Source passage
★ ★ ★ ★ ★

I was forced to move out due to friction with my sister, who is the favorite. She quite obviously pushed for it to happen. She had a celebration with her friends the day it was decided, and moved into my room only two months later. It happened before I was really able to get my life on track, locked me into the job I had at the time, and subsequently the shitty career path I'm still stuck on and increasingly unlikely to ever escape. It robbed me of the support and flexibility I needed to focus on my studies and portfolio-building about two years before I graduated, which was the most crucial time. Yes, I'm quite bitter. I only just began acknowledging her presence again in the last year or so, about 8 years later.
For what it's worth, I can sympathize with that situation. My siblings and I were always close, but I started college at the worst part of my Mom's alcoholism, and the least stable part of her relationship with my Step Dad. I left, with no preparation or savings, after refusing to fight back on a night when my Step Dad attacked me. Honestly, their house had always been a really toxic environment, and I had been needing to leave it for a long time. Demands of living with a profoundly sick and psychologically-abusive parent, and violence vented toward me from my parent's partner notwithstanding... the bizarrely-absolute curfew and policy on forbidding computer and internet use at home unless it was in the living room during the day, was making fitting classes in with my job, and made my coursework and correspondence for my class impossible.
But, yeah... I left the house with no preparation that night, and was lucky enough to call and get a ride to escape my Step-Dad's pursuit (from the only friend who was in town that weekend). Apart from carefully coordinated trips to their home to get whatever things I could carry into boxes and bags, I didn't see them for years. I stayed for a semester at the efficiency apartment my Sister was storing her junk at while moving in with her boyfriend. I tried to avoid student loan debt, afford college out of pocket, make a living wage, and do full time coursework at the same time, but that was insane. The economy was terrible, I had no roommates or friends to stay with, and I was working under 2 decades of abuse and psychological damage that messed with me in ways I had no tools to handle. I spent about 5 years being my own therapist, finding and losing friends, and fighting to not have to give up my college plans, before bankruptcy decided for me.

★ ★ ★ ★ ★

Tasks
**1)** Set down the stretch of the account of leaving home from "I was forced" through "8 years later.".
**2)** Condense the paragraph of the account of leaving home that opens "I was forced to move out" into a short bulleted list, keeping its main facts.

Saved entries
★ ★ ★ ★ ★

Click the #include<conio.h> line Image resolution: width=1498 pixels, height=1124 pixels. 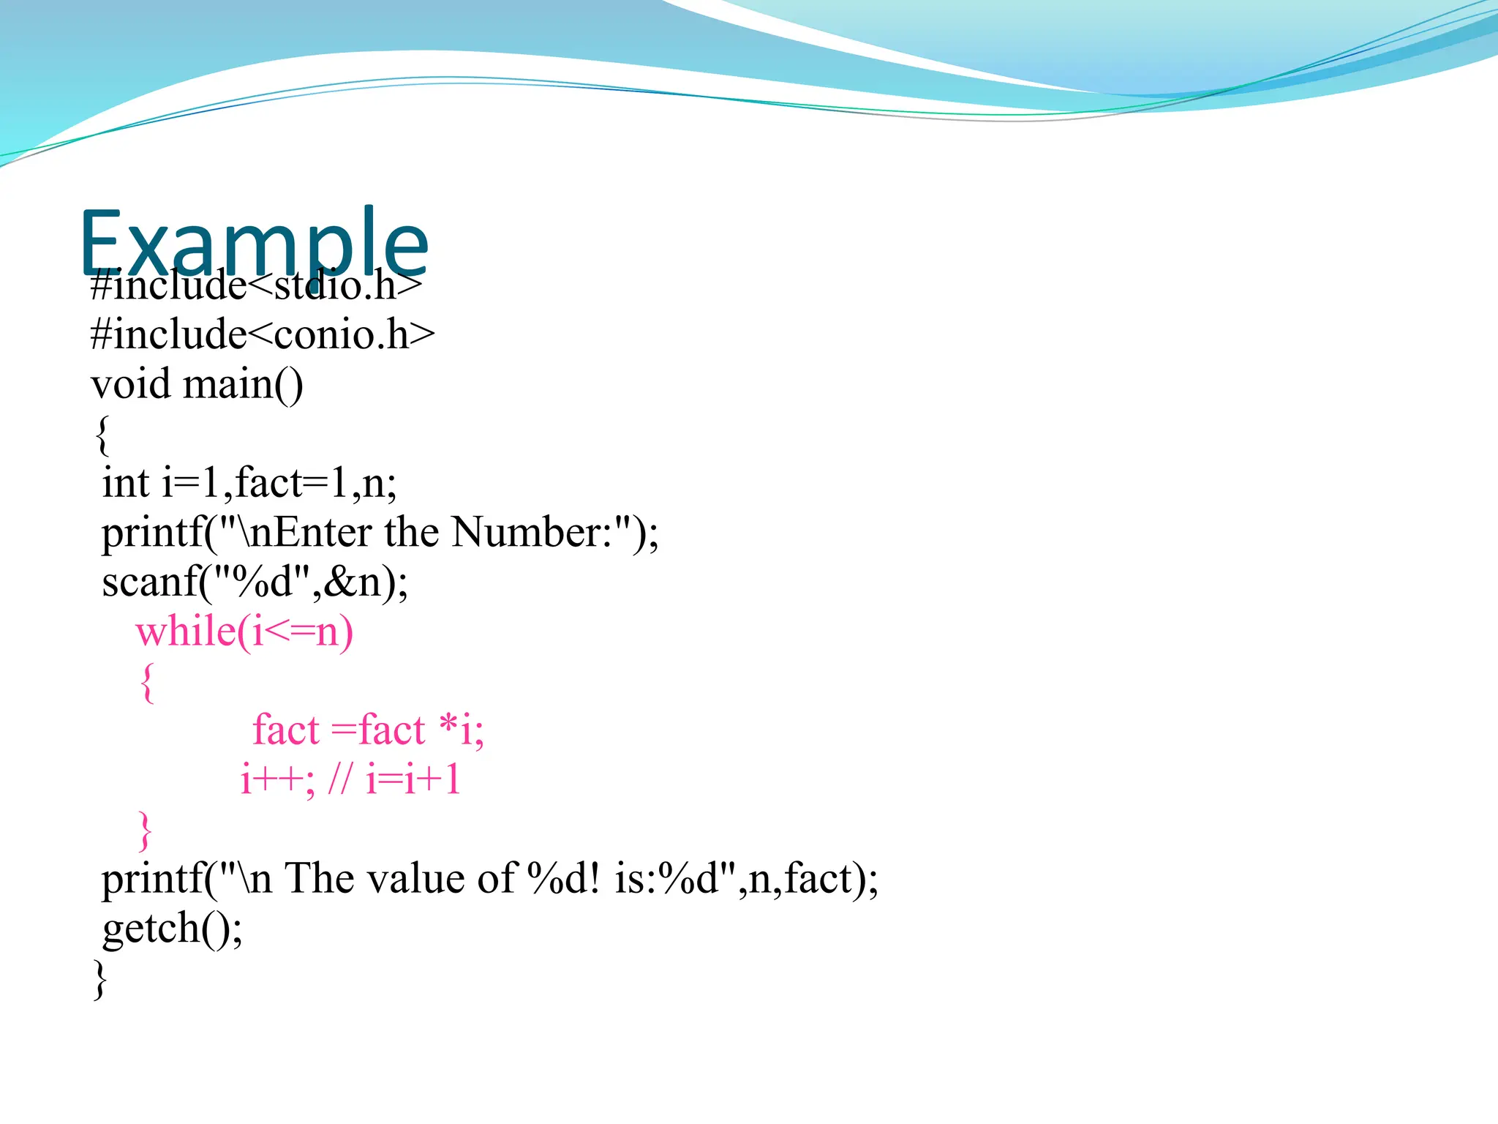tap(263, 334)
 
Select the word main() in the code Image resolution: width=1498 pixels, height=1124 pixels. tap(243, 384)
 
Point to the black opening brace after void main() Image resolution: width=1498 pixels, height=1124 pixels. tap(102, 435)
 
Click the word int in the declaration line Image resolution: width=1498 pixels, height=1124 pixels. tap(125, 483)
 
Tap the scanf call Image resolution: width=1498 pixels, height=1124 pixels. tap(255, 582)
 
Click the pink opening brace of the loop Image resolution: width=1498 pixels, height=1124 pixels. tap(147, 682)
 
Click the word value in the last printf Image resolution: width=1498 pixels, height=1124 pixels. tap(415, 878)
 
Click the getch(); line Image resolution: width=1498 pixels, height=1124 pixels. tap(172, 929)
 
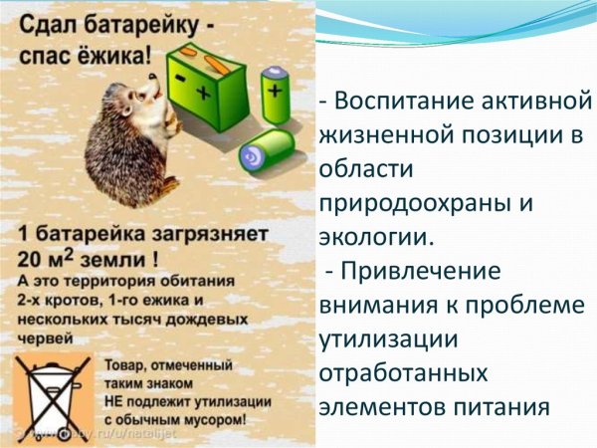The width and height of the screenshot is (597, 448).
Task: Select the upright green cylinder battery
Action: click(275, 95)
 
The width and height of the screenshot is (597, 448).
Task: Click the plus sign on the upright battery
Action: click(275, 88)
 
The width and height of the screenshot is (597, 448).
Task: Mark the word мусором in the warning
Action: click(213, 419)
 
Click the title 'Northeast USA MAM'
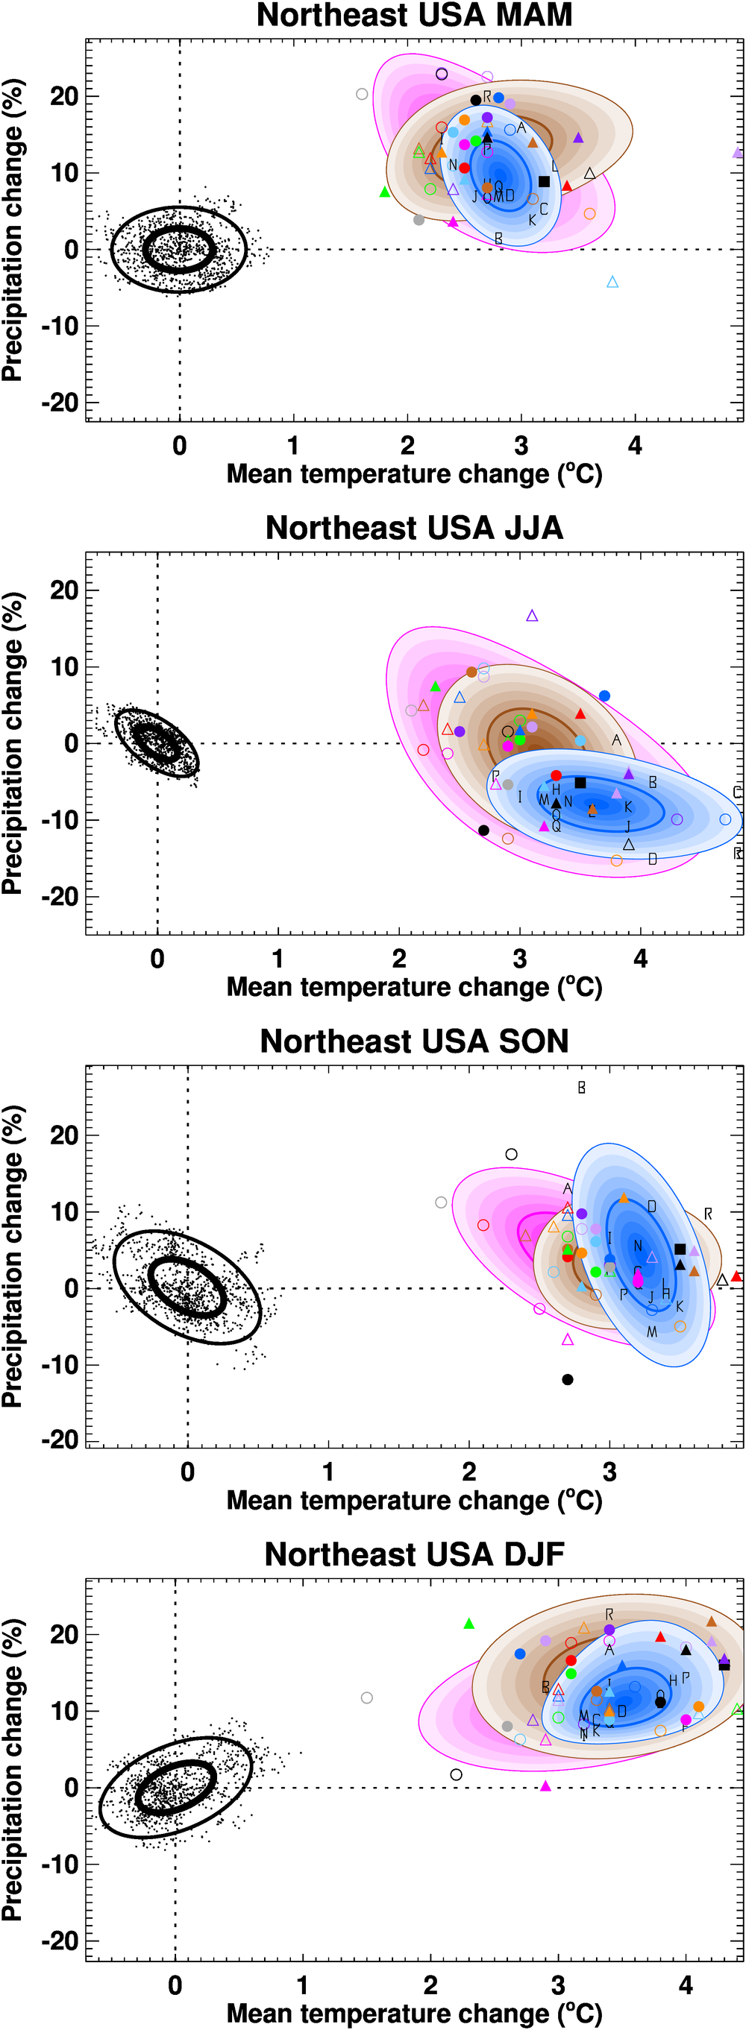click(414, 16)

★ ★ ★ ★ ★

Solution list
**1)**
I was forced to move out due to friction with my sister, who is the favorite. She quite obviously pushed for it to happen. She had a celebration with her friends the day it was decided, and moved into my room only two months later. It happened before I was really able to get my life on track, locked me into the job I had at the time, and subsequently the shitty career path I'm still stuck on and increasingly unlikely to ever escape. It robbed me of the support and flexibility I needed to focus on my studies and portfolio-building about two years before I graduated, which was the most crucial time. Yes, I'm quite bitter. I only just began acknowledging her presence again in the last year or so, about 8 years later.

**2)**
- The writer was forced to move out because of friction with a sister, the favorite, who pushed for it.
- The sister celebrated with friends the day it was decided and moved into the writer's room two months later.
- The move came before the writer's life was on track and locked the writer into the job held then and a career path the writer is still stuck on.
- It took away the support and flexibility needed for studies and portfolio-building about two years before graduation, the most crucial time.
- The writer is bitter and only began acknowledging the sister again in the last year or so, about 8 years later.